— Data for the task —

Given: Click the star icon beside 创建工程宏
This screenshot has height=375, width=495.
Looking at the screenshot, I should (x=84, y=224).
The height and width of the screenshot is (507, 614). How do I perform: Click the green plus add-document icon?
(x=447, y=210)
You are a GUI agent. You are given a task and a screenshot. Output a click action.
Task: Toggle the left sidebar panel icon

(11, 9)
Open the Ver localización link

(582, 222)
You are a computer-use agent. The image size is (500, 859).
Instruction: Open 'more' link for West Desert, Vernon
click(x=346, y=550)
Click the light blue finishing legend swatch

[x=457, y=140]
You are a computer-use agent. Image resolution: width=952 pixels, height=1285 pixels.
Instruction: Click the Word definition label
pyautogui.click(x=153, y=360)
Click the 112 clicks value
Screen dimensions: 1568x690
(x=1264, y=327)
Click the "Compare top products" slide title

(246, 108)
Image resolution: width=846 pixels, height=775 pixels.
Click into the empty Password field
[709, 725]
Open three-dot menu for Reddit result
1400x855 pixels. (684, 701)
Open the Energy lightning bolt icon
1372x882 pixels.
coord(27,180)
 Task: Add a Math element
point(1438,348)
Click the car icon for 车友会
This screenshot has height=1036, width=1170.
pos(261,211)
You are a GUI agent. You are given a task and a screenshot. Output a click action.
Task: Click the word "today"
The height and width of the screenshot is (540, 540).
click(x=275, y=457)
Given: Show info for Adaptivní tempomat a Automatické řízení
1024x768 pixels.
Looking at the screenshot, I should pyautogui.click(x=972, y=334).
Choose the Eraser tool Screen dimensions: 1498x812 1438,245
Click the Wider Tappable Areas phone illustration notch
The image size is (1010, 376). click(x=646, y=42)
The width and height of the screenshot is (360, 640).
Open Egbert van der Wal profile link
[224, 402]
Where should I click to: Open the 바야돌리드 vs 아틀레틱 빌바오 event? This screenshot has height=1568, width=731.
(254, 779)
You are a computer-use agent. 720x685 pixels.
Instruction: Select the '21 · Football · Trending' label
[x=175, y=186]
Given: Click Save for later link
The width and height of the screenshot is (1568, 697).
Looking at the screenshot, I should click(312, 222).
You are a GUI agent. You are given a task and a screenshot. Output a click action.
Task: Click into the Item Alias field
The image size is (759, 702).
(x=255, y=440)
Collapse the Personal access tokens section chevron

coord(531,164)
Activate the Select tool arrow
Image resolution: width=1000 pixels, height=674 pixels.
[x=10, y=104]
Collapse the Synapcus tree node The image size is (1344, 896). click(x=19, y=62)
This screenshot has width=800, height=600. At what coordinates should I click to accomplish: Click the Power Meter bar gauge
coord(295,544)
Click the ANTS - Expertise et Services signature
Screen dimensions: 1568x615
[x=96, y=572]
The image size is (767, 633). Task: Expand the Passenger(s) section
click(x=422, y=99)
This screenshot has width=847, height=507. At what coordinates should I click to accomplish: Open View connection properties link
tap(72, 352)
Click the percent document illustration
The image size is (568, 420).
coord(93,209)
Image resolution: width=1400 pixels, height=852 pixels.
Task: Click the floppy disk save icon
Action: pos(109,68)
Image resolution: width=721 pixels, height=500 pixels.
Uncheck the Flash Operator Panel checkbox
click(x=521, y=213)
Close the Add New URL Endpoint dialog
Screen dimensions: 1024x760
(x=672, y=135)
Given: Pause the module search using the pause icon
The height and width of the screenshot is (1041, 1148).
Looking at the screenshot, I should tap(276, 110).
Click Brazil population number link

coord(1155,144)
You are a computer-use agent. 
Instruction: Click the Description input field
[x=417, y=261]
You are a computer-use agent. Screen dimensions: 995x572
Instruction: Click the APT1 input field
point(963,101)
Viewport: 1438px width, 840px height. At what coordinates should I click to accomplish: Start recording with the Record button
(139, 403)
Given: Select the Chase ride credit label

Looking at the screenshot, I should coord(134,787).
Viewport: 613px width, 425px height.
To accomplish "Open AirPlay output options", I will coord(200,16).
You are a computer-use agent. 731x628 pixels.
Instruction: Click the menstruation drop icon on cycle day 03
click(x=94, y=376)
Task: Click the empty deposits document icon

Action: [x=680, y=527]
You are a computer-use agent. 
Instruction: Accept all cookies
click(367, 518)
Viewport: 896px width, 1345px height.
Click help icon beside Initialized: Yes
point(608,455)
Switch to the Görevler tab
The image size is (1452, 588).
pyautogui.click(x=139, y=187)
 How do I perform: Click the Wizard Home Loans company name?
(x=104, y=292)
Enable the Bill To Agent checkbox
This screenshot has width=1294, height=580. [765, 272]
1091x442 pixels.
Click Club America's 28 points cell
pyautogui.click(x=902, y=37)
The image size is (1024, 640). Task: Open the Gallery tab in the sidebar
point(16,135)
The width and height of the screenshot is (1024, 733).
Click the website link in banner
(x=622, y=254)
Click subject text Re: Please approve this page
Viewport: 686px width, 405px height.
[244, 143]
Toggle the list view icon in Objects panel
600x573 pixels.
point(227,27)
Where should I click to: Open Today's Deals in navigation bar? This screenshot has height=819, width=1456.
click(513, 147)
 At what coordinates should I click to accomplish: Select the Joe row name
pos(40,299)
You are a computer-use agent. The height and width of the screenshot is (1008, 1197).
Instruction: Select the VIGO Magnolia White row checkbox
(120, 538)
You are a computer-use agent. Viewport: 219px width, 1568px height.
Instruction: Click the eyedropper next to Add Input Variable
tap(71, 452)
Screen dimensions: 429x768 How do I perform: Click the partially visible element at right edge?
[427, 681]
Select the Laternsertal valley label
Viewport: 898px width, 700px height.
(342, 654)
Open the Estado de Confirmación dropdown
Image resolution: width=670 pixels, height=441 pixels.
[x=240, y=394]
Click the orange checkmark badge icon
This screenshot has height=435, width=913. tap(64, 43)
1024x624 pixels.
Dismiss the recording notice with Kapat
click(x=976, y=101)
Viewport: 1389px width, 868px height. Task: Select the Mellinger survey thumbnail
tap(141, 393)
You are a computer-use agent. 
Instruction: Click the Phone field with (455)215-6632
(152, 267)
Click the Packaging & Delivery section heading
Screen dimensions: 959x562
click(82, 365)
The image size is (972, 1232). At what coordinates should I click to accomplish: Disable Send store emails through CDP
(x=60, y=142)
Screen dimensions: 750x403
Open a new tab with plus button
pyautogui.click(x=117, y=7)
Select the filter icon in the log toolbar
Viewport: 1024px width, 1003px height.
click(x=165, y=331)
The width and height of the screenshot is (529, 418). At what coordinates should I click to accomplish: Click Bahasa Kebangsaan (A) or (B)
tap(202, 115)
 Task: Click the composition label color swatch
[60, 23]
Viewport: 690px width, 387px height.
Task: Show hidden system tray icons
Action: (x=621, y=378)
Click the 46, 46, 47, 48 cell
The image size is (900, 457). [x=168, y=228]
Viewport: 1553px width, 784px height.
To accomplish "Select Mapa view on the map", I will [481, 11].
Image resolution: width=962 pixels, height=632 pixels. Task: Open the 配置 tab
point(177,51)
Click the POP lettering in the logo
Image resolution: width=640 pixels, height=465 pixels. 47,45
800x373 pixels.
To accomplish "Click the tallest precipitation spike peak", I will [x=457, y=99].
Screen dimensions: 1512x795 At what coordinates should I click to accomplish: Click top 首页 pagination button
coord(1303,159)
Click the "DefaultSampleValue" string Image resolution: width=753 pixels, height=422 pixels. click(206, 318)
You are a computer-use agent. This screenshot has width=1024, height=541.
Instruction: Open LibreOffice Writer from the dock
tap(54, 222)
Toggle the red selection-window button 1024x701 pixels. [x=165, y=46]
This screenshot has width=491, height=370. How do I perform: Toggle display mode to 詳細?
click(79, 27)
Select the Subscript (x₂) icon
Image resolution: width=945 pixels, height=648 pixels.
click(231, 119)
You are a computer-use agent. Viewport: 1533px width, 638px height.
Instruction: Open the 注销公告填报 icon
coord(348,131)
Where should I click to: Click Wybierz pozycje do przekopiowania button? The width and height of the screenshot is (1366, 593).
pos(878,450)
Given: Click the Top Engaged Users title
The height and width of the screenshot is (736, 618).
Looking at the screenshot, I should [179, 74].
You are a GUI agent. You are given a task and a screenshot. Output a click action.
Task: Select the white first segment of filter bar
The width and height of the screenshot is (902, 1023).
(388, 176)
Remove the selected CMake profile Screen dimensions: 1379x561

— Directions for this task —
For this exercise, repeat exactly the lines of the data above from the one with "Given: Pause the" down to the one with "You are a computer-use agent. Screen", both end lines included.

— Solution for this problem —
Given: Pause the module search using the pause icon
The height and width of the screenshot is (1041, 1148).
Looking at the screenshot, I should tap(276, 110).
Click Brazil population number link

coord(1155,144)
You are a computer-use agent. 
Instruction: Click the Description input field
[x=417, y=261]
You are a computer-use agent. Screen dimensions: 995x572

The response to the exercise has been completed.